What the exercise asks: Each record that comes next should be output exactly; pictures do not belong in the copy.

#####

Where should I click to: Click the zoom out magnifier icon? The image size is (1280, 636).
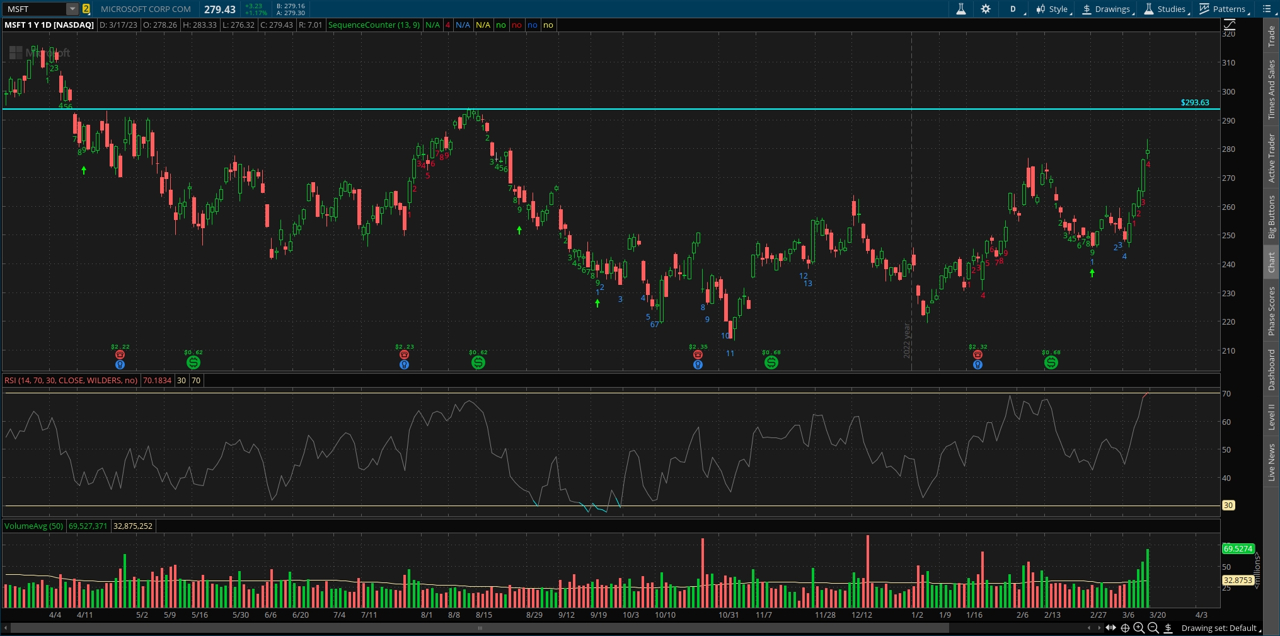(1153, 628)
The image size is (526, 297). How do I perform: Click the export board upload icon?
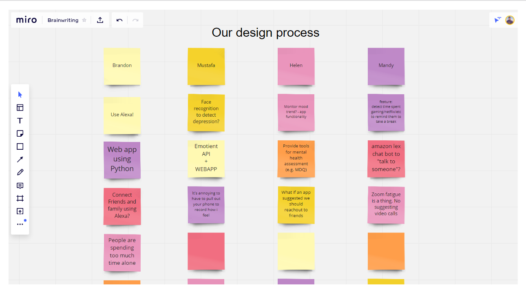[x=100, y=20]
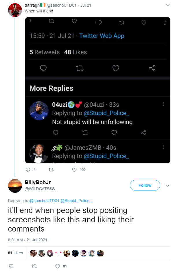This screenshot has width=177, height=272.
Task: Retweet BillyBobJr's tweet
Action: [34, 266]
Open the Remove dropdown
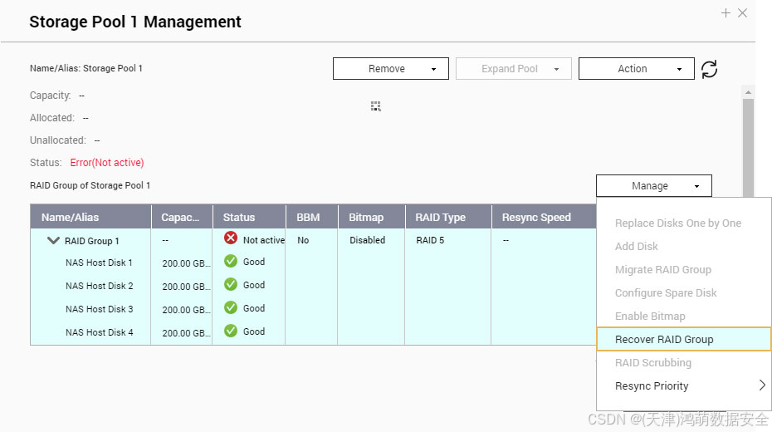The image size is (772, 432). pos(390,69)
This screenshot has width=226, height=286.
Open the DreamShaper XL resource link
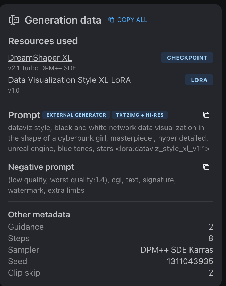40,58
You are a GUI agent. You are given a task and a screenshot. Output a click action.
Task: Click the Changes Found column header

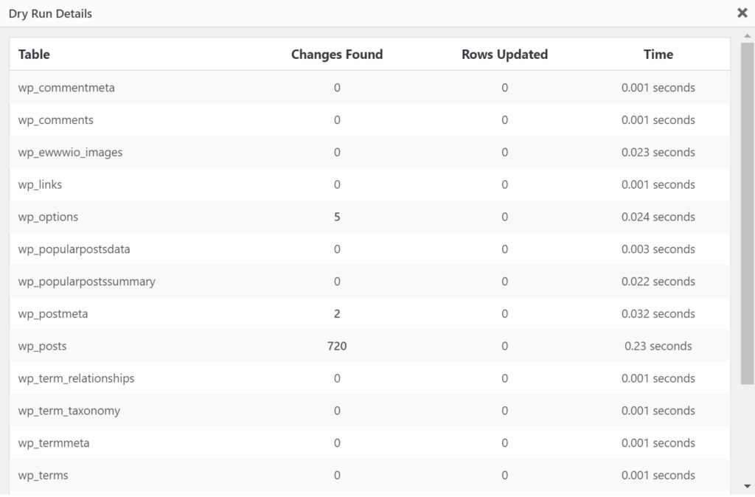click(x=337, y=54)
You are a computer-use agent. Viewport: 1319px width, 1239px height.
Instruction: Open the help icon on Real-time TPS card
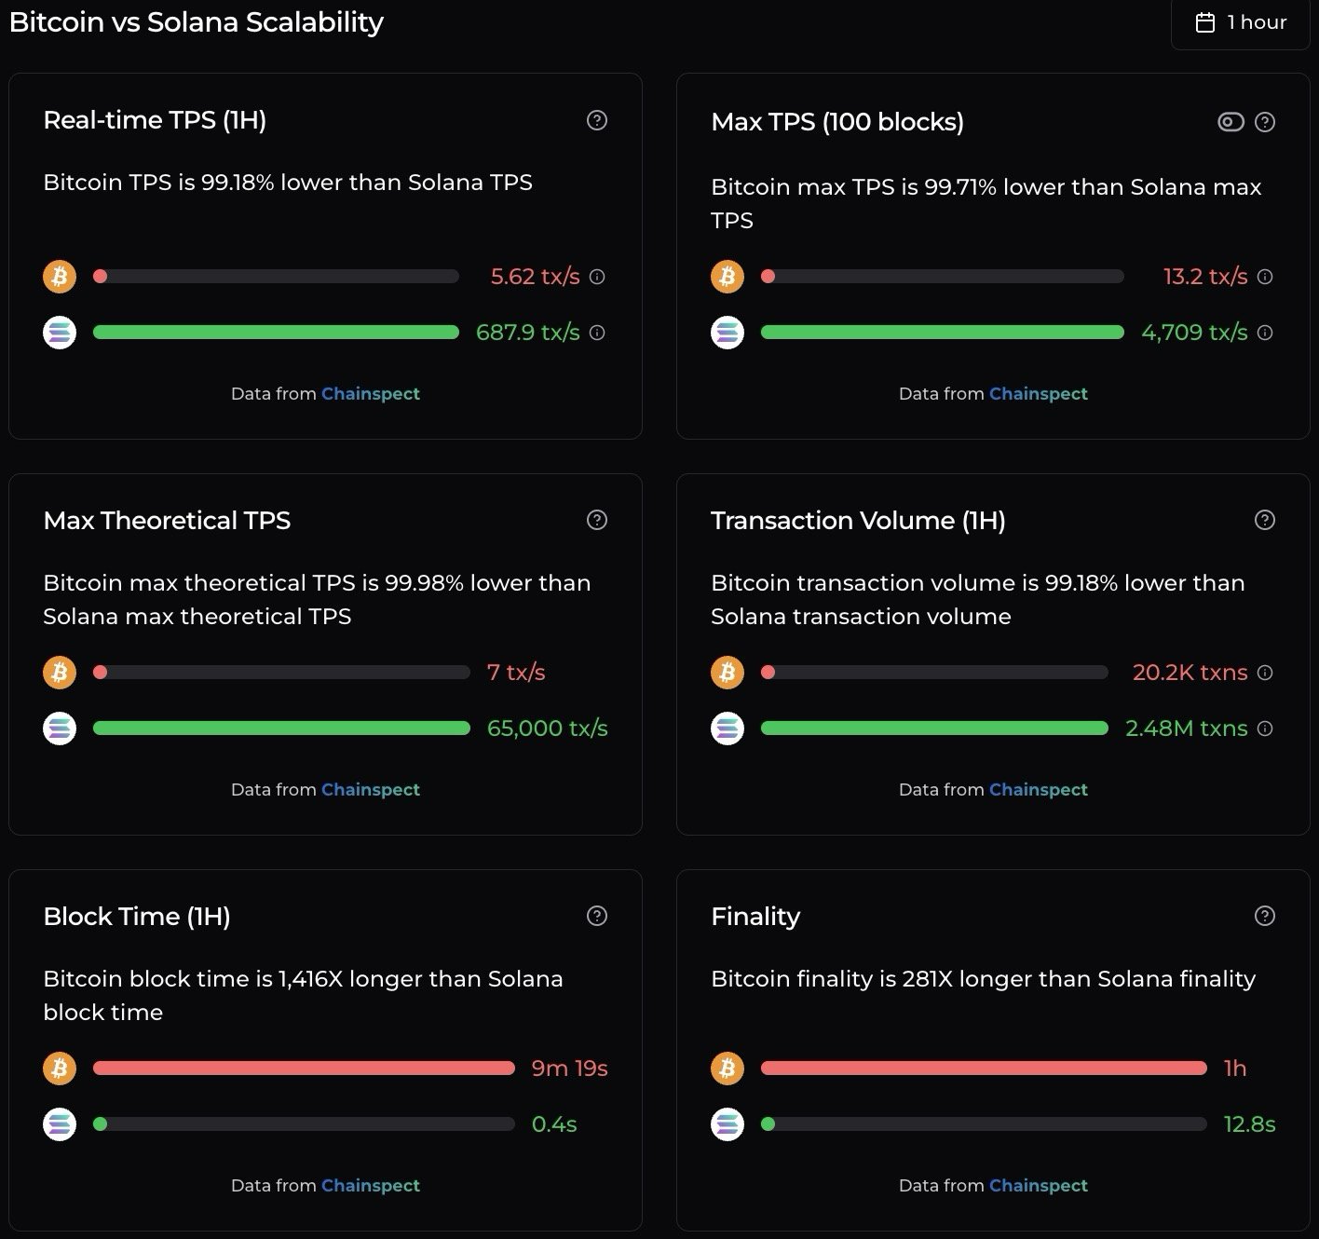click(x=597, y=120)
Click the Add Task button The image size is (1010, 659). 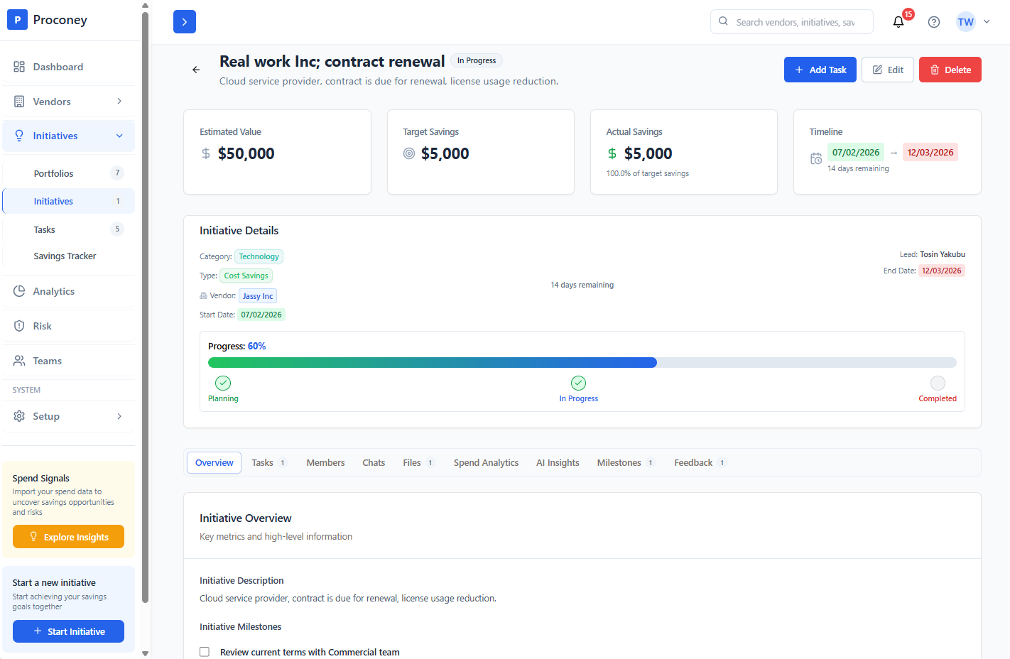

#####

Task response:
Where should I click to: Click the zoom out magnifier icon? The image size is (1280, 636).
(1153, 628)
The image size is (526, 297). How do I perform: Click the export board upload icon?
[x=100, y=20]
This screenshot has width=177, height=272.
Task: Retweet BillyBobJr's tweet
Action: [34, 266]
Open the Remove dropdown
The image size is (772, 432). pos(390,69)
This screenshot has width=226, height=286.
Open the DreamShaper XL resource link
40,58
You are a GUI agent. You are given a task and a screenshot. Output a click action.
Task: Click the Changes Found column header

click(x=337, y=54)
You are a computer-use agent. Viewport: 1319px width, 1239px height.
Instruction: Open the help icon on Real-time TPS card
click(x=597, y=120)
Click the Add Task button The image size is (1010, 659). 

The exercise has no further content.